Description of the task:
This exercise calls for copying every line below that holds the word "agent".

Dataset content:

┌──

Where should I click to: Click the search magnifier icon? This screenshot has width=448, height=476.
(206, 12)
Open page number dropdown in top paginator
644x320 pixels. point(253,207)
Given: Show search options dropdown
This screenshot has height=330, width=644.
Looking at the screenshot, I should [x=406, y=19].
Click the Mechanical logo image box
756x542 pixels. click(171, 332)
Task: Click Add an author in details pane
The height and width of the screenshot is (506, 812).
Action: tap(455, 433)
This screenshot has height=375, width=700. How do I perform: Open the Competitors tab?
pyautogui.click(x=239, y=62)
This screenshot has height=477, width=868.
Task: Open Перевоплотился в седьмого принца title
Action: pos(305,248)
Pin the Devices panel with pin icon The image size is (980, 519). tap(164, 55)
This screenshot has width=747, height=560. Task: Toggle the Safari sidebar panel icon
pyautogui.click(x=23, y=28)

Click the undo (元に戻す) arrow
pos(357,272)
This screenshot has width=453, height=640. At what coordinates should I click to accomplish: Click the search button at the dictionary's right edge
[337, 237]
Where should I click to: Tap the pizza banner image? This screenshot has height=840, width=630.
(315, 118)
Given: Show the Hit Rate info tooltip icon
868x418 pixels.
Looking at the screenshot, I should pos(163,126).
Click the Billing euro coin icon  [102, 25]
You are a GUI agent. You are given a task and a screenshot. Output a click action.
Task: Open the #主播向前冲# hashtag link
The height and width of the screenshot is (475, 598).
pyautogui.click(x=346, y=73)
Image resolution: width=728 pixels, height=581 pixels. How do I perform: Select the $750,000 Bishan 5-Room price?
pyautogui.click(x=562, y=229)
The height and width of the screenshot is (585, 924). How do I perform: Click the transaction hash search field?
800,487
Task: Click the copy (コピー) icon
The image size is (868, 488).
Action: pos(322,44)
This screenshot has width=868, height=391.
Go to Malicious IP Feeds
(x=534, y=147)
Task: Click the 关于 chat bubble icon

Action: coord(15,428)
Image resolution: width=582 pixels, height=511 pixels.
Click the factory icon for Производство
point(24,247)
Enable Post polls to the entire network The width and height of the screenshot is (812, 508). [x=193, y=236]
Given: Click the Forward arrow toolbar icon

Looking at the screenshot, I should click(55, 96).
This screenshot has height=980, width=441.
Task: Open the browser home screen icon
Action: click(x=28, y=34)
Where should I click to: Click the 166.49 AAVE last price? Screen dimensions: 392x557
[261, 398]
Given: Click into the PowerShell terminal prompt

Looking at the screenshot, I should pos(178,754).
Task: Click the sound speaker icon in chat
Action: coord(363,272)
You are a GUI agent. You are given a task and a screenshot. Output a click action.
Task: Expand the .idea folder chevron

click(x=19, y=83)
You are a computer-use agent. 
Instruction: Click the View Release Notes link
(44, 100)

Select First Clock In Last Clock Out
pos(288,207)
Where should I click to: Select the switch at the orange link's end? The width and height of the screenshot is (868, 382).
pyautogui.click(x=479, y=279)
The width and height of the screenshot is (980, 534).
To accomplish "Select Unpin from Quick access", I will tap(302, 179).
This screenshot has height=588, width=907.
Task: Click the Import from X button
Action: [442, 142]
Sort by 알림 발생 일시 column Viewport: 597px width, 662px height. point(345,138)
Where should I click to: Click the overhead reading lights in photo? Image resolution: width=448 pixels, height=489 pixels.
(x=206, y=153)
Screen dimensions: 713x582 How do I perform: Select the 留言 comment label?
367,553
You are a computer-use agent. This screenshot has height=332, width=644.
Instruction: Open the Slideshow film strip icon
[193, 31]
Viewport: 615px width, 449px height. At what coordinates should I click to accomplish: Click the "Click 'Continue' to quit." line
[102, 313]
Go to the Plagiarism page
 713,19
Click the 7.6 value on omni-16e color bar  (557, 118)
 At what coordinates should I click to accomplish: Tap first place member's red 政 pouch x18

└──

Solution to the problem:
You are a GUI agent. You are given a task and a screenshot. Output a click action.
You are a GUI agent. You are given a task and a screenshot. Output a click action.
You are a computer-use agent. 
You are a computer-use agent. This screenshot has height=332, width=644.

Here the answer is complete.